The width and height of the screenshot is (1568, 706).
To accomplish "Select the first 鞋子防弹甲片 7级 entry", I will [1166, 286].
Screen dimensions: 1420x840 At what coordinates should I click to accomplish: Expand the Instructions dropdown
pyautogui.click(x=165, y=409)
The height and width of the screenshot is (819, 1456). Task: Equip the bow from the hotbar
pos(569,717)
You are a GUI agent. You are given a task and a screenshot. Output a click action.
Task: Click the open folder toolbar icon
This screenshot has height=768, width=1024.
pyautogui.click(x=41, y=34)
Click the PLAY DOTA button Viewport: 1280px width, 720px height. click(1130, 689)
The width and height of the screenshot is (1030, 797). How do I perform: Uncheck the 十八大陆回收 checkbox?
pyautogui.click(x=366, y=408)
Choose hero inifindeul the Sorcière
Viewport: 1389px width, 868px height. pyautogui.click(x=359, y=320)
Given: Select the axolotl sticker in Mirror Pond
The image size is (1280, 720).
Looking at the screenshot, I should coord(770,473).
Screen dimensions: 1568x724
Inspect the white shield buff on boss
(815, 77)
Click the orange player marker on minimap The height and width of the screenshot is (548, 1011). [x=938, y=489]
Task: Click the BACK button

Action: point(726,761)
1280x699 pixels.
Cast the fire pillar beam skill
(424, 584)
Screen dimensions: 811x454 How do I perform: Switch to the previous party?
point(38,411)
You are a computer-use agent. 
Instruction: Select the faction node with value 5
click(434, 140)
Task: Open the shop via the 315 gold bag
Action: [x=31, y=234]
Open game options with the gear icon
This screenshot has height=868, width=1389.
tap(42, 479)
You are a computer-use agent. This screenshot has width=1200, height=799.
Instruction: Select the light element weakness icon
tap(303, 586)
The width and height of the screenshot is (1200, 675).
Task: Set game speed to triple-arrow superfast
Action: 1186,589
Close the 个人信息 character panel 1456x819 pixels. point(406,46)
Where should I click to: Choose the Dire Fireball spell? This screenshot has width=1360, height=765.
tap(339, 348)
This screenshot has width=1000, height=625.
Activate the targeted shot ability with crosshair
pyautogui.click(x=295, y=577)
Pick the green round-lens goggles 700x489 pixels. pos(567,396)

────────────────────

Task statement: Show every line of the entries above that contains the string "agent". Matches are case-sensitive.

Exercise solution:
You are a GUI agent. You are given a task and a screenshot. Output a click action.
You are a computer-use agent. 
You are a computer-use agent. This screenshot has width=1200, height=799.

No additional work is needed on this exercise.